- [Exercise details]
With pictures left out, output exactly the lines of the listing below from the line that has "The width and height of the screenshot is (967, 396)." to the line that has "Expand the chart to fullscreen", both lines kept.

----- Data for the task -----

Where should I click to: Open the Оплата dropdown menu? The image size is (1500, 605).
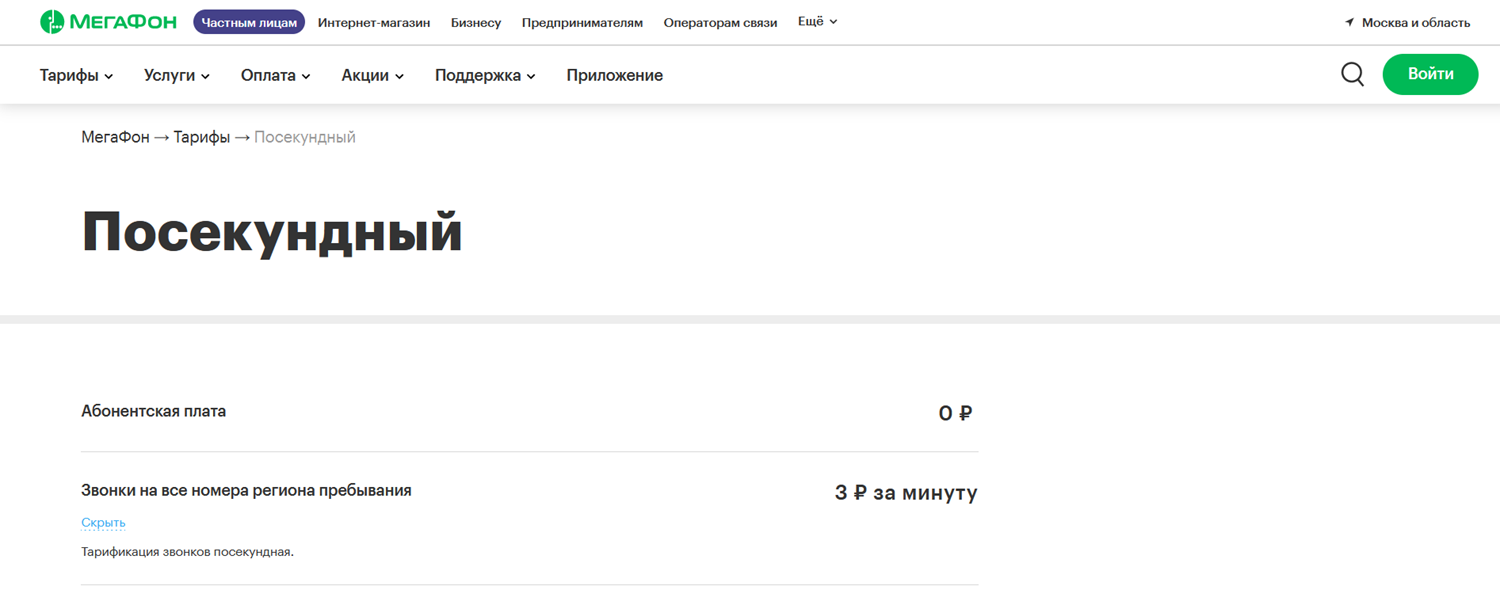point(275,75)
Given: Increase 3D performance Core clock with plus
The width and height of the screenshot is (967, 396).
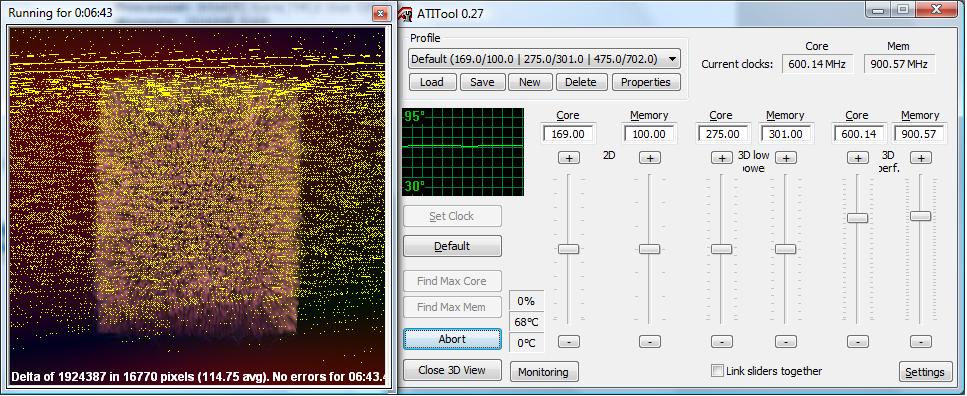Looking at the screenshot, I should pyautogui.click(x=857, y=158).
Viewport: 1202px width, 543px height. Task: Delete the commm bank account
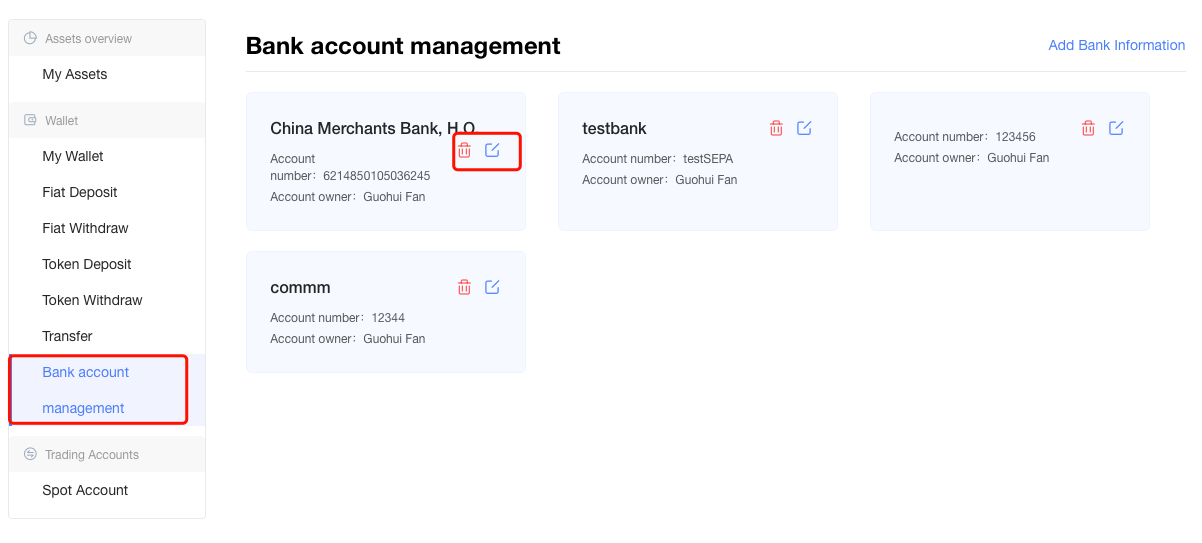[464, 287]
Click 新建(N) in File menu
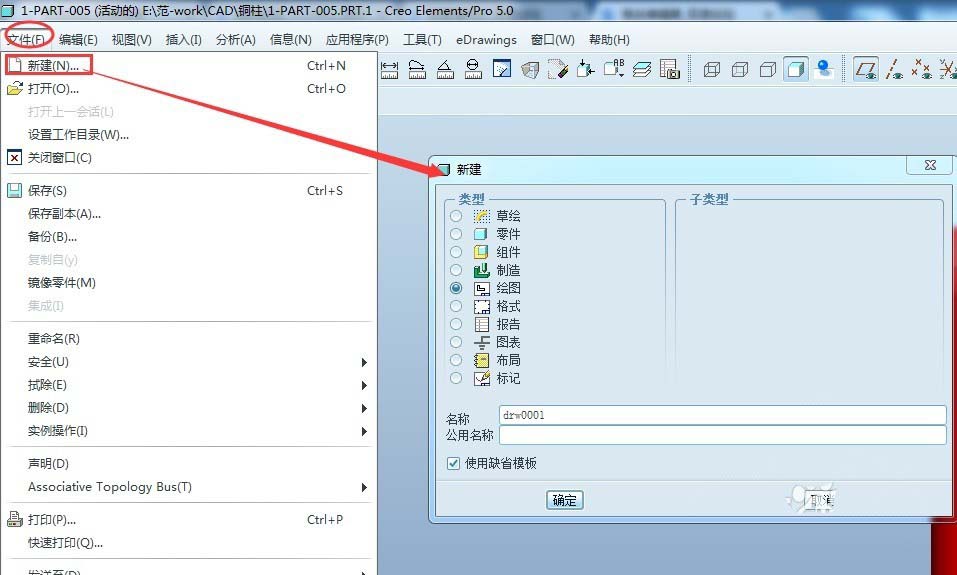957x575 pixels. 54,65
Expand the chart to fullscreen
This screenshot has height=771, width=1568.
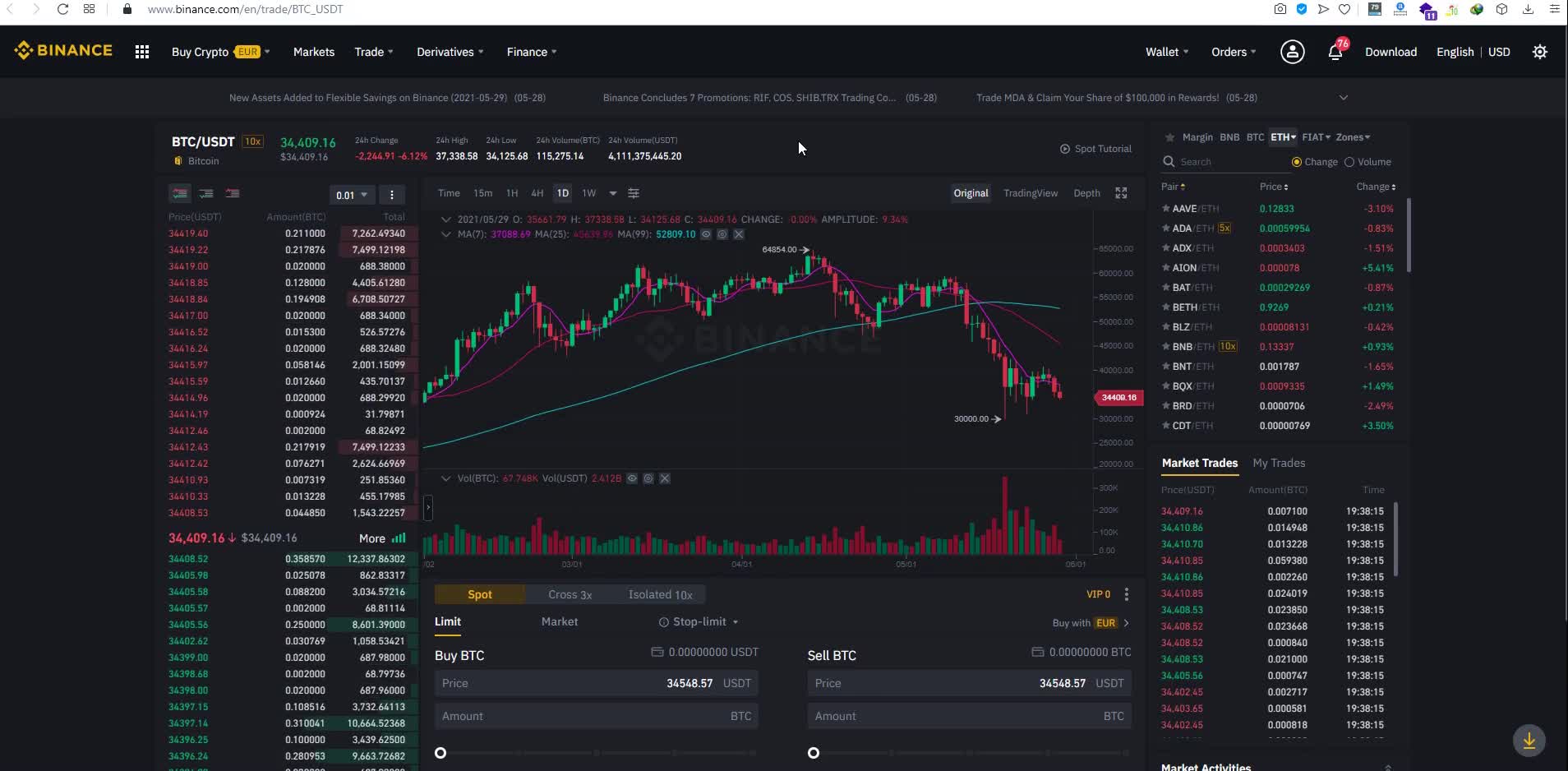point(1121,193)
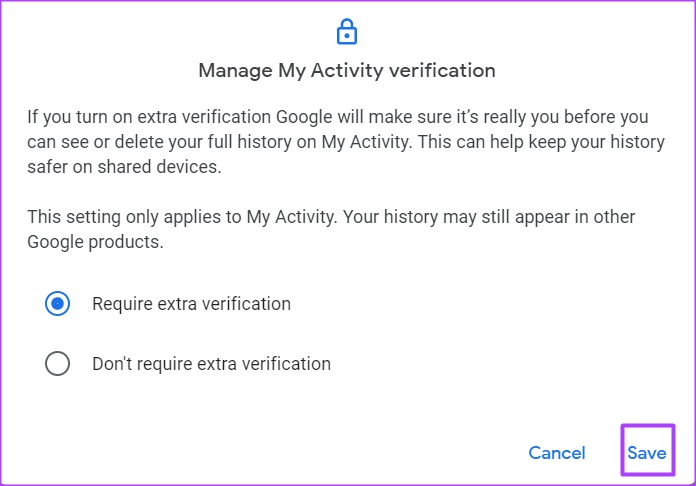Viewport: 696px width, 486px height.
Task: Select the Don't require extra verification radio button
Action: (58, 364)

-----
----- Data for the task -----

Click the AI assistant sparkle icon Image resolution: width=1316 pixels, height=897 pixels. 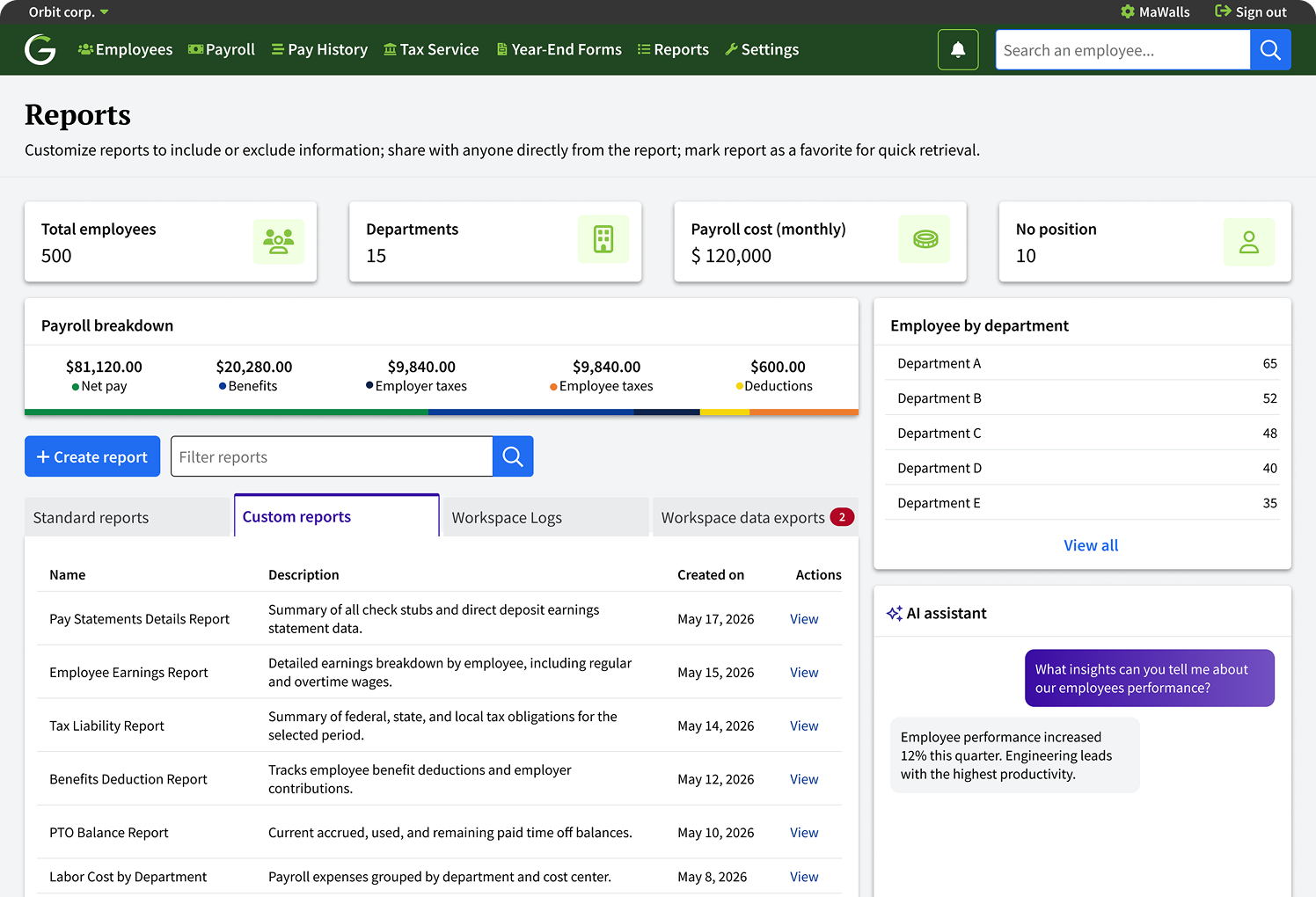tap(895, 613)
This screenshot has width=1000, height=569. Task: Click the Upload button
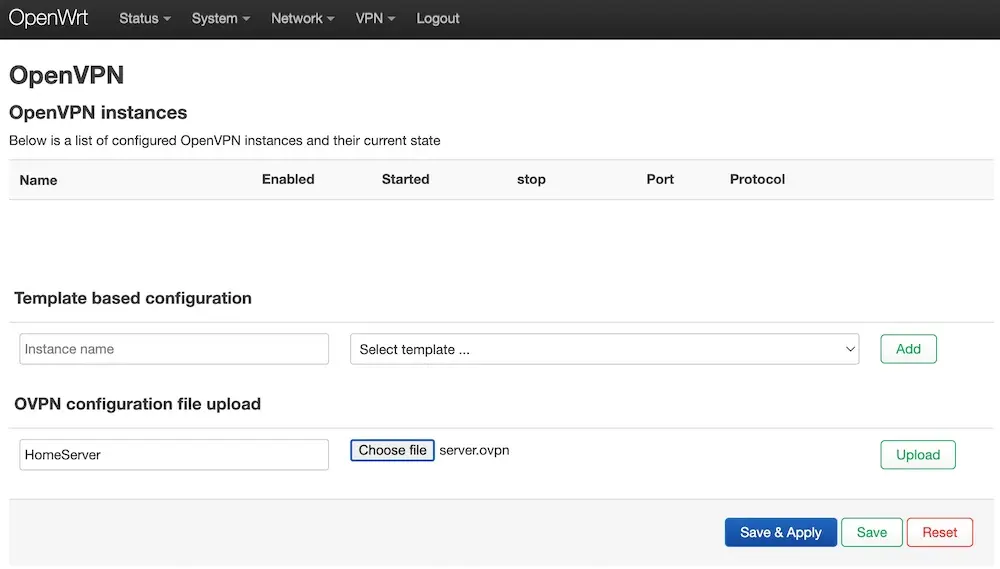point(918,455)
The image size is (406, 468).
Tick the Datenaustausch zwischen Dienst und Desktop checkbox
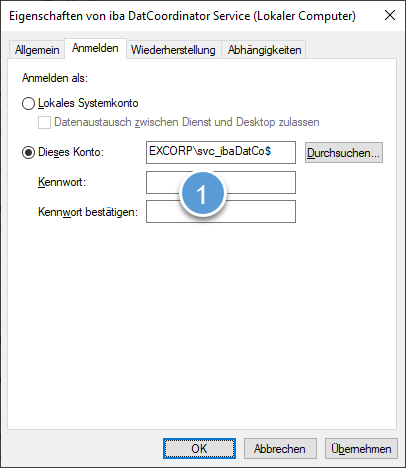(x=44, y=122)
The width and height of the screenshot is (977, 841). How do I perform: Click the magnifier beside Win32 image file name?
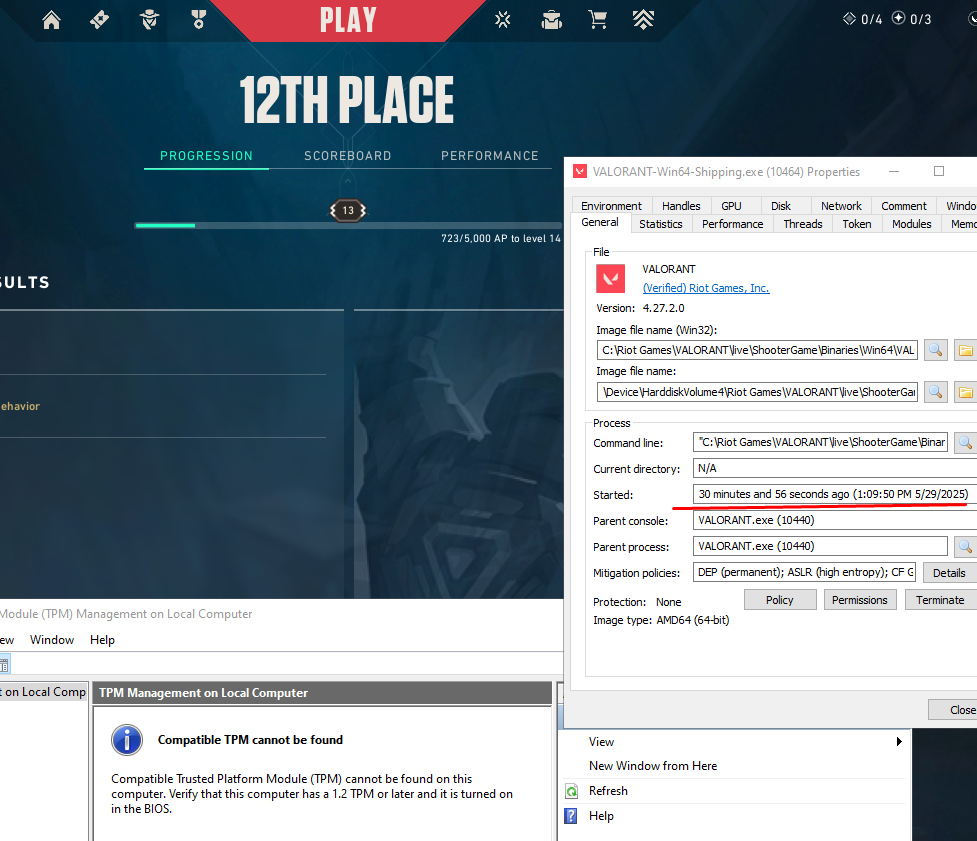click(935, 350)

-----
----- Data for the task -----

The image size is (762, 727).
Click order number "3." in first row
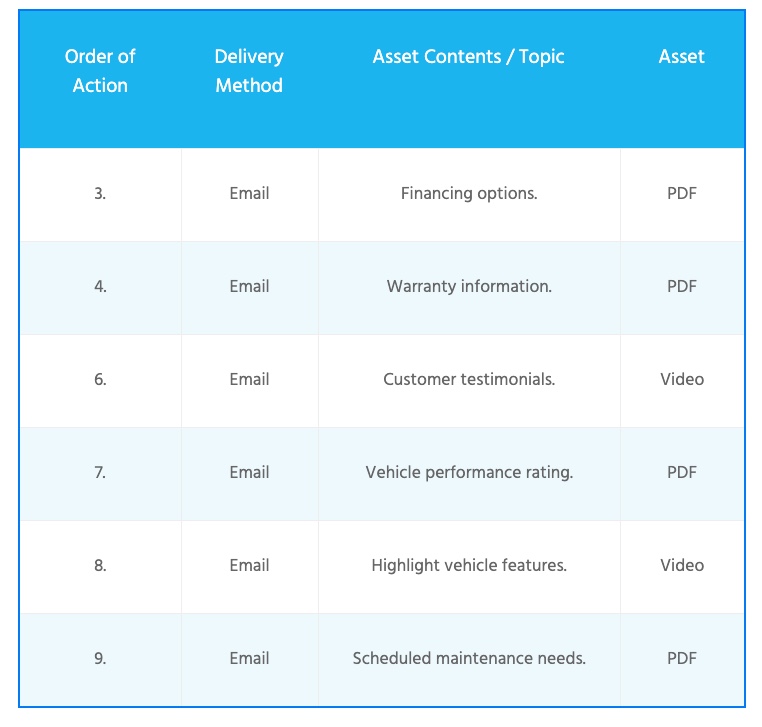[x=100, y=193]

-----

- [Exercise response]
The width and height of the screenshot is (967, 396).
Looking at the screenshot, I should pyautogui.click(x=857, y=158).
Viewport: 1202px width, 543px height. Task: Delete the commm bank account
[464, 287]
Click 新建(N) in File menu
957x575 pixels. 54,65
Expand the chart to fullscreen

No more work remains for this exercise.